The ecological roles occupied by fungal colonizers of the gastrointestinal tract and their contributions during bacterial infections are virtually unknown. Clostridioides difficile is a spore-forming, anaerobic, bacterial pathogen capable of inflicting severe damage to the human gastrointestinal (GI) tract by producing toxins. C. difficile is responsible for nearly half a million cases yearly with ~30,000 fatalities. Treatment for C. difficile infection (CDI) adds a significant cost to the already strained healthcare system (~$4.8 billion). C. difficile is highly dependent on the host GI microbiota and as such, antibiotic treatment is a key predisposing factor. Antibiotic treatment also expands fungal populations, commonly Candida species, in the GI tract of patients and murine models setting the stage for transkingdom interactions. Markey et al., recently showed that GI colonization with C. albicans protects mice from lethal CDI. We recently showed that colonization with Nakaseomyces glabratus (formerly Candida glabrata) significantly exacerbates CDI by enhancing C. difficile burden and toxin production. Moreover, C. difficile and N. glabratus form robust polymicrobial biofilms in vitro, a mechanism with potential to impact CDI relapse. To date, the role of transkingdom interactions during CDI and their impact on disease progression and outcome has been ignored. CDI is a complex disease further complicated by the development of drug resistance and relapse. Defining the molecular mechanisms that underpin transkingdom interactions will identify novel biology that will unlock aspects of CDI not previously explored. By ignoring the fungal component during bacterial infections such as CDI, we narrow the landscape of therapeutic targets.

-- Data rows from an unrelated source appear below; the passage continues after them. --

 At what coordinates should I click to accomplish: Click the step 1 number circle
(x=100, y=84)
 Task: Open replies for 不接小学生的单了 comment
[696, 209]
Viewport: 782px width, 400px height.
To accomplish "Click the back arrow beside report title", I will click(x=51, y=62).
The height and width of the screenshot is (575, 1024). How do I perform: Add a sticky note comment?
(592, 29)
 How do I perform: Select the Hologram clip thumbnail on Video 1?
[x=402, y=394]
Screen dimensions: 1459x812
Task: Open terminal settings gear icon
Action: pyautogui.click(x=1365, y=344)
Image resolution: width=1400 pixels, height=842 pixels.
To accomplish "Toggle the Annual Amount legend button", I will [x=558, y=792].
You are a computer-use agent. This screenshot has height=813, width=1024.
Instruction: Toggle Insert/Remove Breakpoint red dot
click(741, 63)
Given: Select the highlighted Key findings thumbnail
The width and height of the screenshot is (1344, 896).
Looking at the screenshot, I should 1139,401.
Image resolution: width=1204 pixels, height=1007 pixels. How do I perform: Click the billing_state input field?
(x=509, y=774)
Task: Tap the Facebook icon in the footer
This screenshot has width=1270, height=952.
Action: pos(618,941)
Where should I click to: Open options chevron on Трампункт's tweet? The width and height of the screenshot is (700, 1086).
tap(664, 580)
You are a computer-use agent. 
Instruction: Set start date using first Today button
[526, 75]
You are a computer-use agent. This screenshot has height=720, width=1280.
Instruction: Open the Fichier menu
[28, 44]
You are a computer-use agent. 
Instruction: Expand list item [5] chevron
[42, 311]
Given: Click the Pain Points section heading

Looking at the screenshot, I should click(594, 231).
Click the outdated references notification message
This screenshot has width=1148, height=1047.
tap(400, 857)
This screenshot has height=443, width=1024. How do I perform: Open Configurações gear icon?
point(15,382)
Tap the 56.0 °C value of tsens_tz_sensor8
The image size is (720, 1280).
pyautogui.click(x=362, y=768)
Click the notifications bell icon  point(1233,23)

Our long-term goal is to define mechanisms by which GI bacterial pathogens such as C. difficile interact with fungal colonizers like N. glabratus and how these interactions impact host health.
Projects areas in the lab include: 1. Defining N. glabratus-C. difficile molecular mechanism(s) required for transkingdom interactions. 2. Characterization of the host immune response during N. glabratus colonization and CDI. 3. Determining the role of key genes in N. glabratus biology as it relates to polymicrobial interactions and gastrointestinal colonization. 4. Identification of the molecular mechanism(s) of action for a small molecule inhibitor of Candida albicans filamentation and biofilm formation. 5. Defining the mechanisms utilized by N. glabratus for colonization of distinct gastrointestinal niches. 6. Identification of repositionable drugs to target C. difficile biofilms with the goal of preventing disease relapse. 7. Identification of repositionable drugs to target N. glabratus planktonic and biofilm lifestyles. 8. Characterizing fungal biology in anaerobic environments.